Dataset content.
(begin)

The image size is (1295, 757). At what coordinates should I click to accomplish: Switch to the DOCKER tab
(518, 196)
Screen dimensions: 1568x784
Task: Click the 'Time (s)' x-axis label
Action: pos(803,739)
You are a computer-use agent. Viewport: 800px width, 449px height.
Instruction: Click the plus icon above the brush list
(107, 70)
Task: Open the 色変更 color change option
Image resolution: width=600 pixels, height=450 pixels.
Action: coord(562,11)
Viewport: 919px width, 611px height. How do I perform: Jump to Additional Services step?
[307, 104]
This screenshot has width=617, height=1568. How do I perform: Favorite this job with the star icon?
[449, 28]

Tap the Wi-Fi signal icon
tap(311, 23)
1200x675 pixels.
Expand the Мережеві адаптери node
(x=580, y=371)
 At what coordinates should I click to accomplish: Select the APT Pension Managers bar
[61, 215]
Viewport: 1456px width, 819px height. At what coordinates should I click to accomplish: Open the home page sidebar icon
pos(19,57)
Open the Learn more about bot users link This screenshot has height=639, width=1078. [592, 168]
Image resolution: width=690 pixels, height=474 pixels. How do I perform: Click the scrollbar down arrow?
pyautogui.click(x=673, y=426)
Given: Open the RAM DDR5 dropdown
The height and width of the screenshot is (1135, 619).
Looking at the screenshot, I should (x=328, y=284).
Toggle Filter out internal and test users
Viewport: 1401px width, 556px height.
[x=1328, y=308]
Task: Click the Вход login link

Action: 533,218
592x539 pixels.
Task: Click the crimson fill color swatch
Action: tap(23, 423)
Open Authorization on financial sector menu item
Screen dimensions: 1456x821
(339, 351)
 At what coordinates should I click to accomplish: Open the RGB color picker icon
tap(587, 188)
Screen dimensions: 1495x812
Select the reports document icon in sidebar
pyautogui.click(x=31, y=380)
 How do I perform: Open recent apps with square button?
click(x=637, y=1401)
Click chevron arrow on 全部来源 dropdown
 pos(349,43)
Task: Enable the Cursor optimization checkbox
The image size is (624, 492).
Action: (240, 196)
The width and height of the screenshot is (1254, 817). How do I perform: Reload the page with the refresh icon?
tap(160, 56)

(end)

Copy all of the rows above word for word, without changing anything.

Output of the task.
The image size is (1295, 757). At what coordinates should I click to accomplish: Switch to the DOCKER tab
(518, 196)
Screen dimensions: 1568x784
Task: Click the 'Time (s)' x-axis label
Action: pos(803,739)
You are a computer-use agent. Viewport: 800px width, 449px height.
Instruction: Click the plus icon above the brush list
(107, 70)
Task: Open the 色変更 color change option
Image resolution: width=600 pixels, height=450 pixels.
Action: coord(562,11)
Viewport: 919px width, 611px height. How do I perform: Jump to Additional Services step?
[307, 104]
This screenshot has width=617, height=1568. How do I perform: Favorite this job with the star icon?
[449, 28]

Tap the Wi-Fi signal icon
tap(311, 23)
1200x675 pixels.
Expand the Мережеві адаптери node
(x=580, y=371)
 At what coordinates should I click to accomplish: Select the APT Pension Managers bar
[61, 215]
Viewport: 1456px width, 819px height. At what coordinates should I click to accomplish: Open the home page sidebar icon
pos(19,57)
Open the Learn more about bot users link This screenshot has height=639, width=1078. [592, 168]
Image resolution: width=690 pixels, height=474 pixels. How do I perform: Click the scrollbar down arrow?
pyautogui.click(x=673, y=426)
Given: Open the RAM DDR5 dropdown
The height and width of the screenshot is (1135, 619).
Looking at the screenshot, I should (x=328, y=284).
Toggle Filter out internal and test users
Viewport: 1401px width, 556px height.
[x=1328, y=308]
Task: Click the Вход login link

Action: 533,218
592x539 pixels.
Task: Click the crimson fill color swatch
Action: tap(23, 423)
Open Authorization on financial sector menu item
Screen dimensions: 1456x821
(339, 351)
 At what coordinates should I click to accomplish: Open the RGB color picker icon
tap(587, 188)
Screen dimensions: 1495x812
Select the reports document icon in sidebar
pyautogui.click(x=31, y=380)
 How do I perform: Open recent apps with square button?
click(x=637, y=1401)
Click chevron arrow on 全部来源 dropdown
 pos(349,43)
Task: Enable the Cursor optimization checkbox
The image size is (624, 492).
Action: (240, 196)
The width and height of the screenshot is (1254, 817). How do I perform: Reload the page with the refresh icon?
tap(160, 56)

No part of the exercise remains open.